> Problem statement:
Copy the lines exactly. Begin at the first line of the data and stop after the line with "You are a computer-use agent. The width".
────────────────
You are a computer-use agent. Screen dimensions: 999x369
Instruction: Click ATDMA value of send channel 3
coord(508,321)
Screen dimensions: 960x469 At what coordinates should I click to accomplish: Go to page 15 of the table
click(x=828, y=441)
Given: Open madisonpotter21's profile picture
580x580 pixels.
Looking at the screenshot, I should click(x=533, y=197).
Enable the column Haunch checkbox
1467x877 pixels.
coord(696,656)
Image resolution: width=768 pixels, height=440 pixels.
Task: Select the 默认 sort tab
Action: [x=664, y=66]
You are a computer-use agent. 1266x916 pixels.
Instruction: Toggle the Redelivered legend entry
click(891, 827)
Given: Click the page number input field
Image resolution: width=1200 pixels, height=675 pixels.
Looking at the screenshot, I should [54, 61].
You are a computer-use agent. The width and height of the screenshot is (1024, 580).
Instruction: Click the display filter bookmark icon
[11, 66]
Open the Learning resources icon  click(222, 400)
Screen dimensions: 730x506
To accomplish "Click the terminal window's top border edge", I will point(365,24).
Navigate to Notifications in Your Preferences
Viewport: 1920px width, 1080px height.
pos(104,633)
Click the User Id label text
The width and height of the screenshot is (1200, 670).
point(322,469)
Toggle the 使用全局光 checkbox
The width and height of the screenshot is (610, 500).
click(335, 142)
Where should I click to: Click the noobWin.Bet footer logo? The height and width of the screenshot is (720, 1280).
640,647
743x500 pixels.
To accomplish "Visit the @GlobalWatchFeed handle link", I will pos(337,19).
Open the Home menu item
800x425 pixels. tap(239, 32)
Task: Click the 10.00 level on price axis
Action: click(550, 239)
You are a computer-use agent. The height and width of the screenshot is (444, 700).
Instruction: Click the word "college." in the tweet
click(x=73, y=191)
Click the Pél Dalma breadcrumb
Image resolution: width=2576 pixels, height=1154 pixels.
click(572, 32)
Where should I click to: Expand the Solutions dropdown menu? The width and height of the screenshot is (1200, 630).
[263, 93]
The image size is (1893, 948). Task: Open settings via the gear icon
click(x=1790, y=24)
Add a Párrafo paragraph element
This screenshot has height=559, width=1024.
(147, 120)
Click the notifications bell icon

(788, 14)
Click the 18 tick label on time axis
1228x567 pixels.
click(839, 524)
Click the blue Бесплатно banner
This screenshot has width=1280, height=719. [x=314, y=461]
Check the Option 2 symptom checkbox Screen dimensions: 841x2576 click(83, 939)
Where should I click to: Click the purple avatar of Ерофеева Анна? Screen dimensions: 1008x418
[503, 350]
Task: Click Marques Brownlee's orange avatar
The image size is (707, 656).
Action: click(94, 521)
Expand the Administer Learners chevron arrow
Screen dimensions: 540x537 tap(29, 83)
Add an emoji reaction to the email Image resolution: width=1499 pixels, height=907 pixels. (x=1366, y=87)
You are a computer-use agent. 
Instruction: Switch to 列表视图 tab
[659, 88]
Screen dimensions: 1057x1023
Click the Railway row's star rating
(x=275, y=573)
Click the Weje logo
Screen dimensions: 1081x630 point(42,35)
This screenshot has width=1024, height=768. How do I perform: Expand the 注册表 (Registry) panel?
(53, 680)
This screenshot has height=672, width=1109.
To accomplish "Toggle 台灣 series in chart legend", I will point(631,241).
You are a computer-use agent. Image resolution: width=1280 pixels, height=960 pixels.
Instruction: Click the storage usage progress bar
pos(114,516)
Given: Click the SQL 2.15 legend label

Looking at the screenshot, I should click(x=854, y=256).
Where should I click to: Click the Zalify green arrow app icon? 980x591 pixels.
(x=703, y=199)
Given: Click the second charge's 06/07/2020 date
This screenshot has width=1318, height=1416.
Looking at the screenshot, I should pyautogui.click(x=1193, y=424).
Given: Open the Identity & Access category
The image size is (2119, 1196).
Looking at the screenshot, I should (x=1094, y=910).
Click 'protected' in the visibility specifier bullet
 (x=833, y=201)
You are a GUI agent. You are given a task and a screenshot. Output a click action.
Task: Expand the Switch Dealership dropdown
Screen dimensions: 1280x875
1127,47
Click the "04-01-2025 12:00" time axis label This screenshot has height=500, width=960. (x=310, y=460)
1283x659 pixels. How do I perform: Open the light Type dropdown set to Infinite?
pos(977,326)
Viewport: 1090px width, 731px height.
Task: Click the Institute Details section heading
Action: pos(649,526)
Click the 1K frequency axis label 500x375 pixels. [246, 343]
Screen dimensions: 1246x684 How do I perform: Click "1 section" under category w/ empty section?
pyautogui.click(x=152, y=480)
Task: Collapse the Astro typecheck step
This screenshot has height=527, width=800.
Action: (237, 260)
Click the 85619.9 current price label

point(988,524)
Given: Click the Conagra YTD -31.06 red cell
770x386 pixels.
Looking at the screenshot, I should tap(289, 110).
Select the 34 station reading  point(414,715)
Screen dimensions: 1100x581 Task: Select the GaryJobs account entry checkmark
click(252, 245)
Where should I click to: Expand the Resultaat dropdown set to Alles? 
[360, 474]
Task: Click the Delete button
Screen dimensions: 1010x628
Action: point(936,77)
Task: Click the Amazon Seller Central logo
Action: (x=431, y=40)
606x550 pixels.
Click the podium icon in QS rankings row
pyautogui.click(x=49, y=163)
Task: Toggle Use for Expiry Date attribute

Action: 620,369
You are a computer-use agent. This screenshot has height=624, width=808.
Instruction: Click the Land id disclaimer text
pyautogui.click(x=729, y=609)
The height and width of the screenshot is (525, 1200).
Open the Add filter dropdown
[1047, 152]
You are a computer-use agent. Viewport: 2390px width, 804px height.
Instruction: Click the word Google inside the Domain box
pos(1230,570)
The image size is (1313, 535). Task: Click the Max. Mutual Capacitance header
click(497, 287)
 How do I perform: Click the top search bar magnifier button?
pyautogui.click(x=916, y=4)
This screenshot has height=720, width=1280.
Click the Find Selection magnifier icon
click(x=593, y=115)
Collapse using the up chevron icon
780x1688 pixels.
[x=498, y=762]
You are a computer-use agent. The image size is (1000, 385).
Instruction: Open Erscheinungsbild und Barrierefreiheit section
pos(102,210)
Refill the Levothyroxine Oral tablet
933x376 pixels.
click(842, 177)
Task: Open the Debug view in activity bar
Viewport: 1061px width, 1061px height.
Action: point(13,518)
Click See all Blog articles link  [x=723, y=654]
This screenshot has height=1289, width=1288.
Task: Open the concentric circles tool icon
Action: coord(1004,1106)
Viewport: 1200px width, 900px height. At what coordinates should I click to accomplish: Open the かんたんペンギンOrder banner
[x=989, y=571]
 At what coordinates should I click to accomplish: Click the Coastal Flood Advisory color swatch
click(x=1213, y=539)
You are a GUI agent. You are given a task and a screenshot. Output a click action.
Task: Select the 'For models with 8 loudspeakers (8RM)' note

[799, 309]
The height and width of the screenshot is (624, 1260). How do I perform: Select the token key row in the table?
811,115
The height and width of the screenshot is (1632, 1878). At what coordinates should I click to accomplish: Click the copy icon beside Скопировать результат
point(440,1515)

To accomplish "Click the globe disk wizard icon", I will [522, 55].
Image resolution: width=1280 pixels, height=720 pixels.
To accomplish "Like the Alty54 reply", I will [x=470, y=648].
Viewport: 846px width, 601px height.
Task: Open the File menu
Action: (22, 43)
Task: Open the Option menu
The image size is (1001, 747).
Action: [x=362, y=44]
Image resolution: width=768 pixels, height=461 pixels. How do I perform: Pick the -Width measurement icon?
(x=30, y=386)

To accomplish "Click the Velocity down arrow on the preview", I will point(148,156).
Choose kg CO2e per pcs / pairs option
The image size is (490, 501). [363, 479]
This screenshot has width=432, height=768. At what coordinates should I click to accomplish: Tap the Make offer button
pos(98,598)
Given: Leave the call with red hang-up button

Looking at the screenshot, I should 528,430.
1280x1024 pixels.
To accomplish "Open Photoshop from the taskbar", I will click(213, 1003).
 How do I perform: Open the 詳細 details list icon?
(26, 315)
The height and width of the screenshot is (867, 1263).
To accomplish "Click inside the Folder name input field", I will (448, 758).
────────────────
> Problem solution:
You are a computer-use agent. Screen dimensions: 999x369
Instruction: Click ATDMA value of send channel 3
coord(508,321)
Screen dimensions: 960x469 At what coordinates should I click to accomplish: Go to page 15 of the table
click(x=828, y=441)
Given: Open madisonpotter21's profile picture
580x580 pixels.
Looking at the screenshot, I should click(x=533, y=197).
Enable the column Haunch checkbox
1467x877 pixels.
coord(696,656)
Image resolution: width=768 pixels, height=440 pixels.
Task: Select the 默认 sort tab
Action: [x=664, y=66]
You are a computer-use agent. 1266x916 pixels.
Instruction: Toggle the Redelivered legend entry
click(891, 827)
Given: Click the page number input field
Image resolution: width=1200 pixels, height=675 pixels.
Looking at the screenshot, I should [54, 61].
You are a computer-use agent. The width and height of the screenshot is (1024, 580).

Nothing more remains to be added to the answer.